> **Task to complete**: Reproduce each of the following lines word for word.

#####

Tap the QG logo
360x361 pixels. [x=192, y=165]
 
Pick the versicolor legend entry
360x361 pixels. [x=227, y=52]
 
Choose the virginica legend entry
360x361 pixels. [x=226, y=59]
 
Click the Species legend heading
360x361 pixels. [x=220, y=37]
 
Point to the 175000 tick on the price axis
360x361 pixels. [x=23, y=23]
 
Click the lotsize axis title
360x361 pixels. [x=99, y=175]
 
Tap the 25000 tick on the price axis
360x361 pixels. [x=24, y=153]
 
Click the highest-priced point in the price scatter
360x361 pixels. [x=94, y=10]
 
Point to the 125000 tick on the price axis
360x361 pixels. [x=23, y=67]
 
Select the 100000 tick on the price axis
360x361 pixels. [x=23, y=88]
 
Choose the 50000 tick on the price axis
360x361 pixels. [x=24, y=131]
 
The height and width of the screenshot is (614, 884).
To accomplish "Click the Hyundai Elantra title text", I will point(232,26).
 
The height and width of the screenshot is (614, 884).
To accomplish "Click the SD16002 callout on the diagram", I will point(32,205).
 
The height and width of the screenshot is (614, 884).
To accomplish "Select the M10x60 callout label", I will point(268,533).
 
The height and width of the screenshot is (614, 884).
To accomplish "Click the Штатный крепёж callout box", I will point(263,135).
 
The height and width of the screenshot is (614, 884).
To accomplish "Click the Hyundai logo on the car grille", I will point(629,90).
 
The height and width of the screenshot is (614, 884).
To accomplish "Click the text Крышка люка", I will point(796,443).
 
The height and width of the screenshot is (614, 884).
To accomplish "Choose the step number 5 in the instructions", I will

#####

> **The completed task**:
Tap the QG logo
360x361 pixels. [x=192, y=165]
 
Pick the versicolor legend entry
360x361 pixels. [x=227, y=52]
 
Choose the virginica legend entry
360x361 pixels. [x=226, y=59]
 
Click the Species legend heading
360x361 pixels. [x=220, y=37]
 
Point to the 175000 tick on the price axis
360x361 pixels. [x=23, y=23]
 
Click the lotsize axis title
360x361 pixels. [x=99, y=175]
 
Tap the 25000 tick on the price axis
360x361 pixels. [x=24, y=153]
 
Click the highest-priced point in the price scatter
360x361 pixels. [x=94, y=10]
 
Point to the 125000 tick on the price axis
360x361 pixels. [x=23, y=67]
 
Select the 100000 tick on the price axis
360x361 pixels. [x=23, y=88]
 
Choose the 50000 tick on the price axis
360x361 pixels. [x=24, y=131]
 
The height and width of the screenshot is (614, 884).
To accomplish "Click the Hyundai Elantra title text", I will point(232,26).
 
The height and width of the screenshot is (614, 884).
To accomplish "Click the SD16002 callout on the diagram", I will point(32,205).
 
The height and width of the screenshot is (614, 884).
To accomplish "Select the M10x60 callout label", I will point(268,533).
 
The height and width of the screenshot is (614, 884).
To accomplish "Click the Штатный крепёж callout box", I will point(263,135).
 
The height and width of the screenshot is (614, 884).
To accomplish "Click the Hyundai logo on the car grille", I will point(629,90).
 
The height and width of the screenshot is (614, 884).
To accomplish "Click the text Крышка люка", I will point(796,443).
 
The height and width of the screenshot is (614, 884).
To accomplish "Choose the step number 5 in the instructions", I will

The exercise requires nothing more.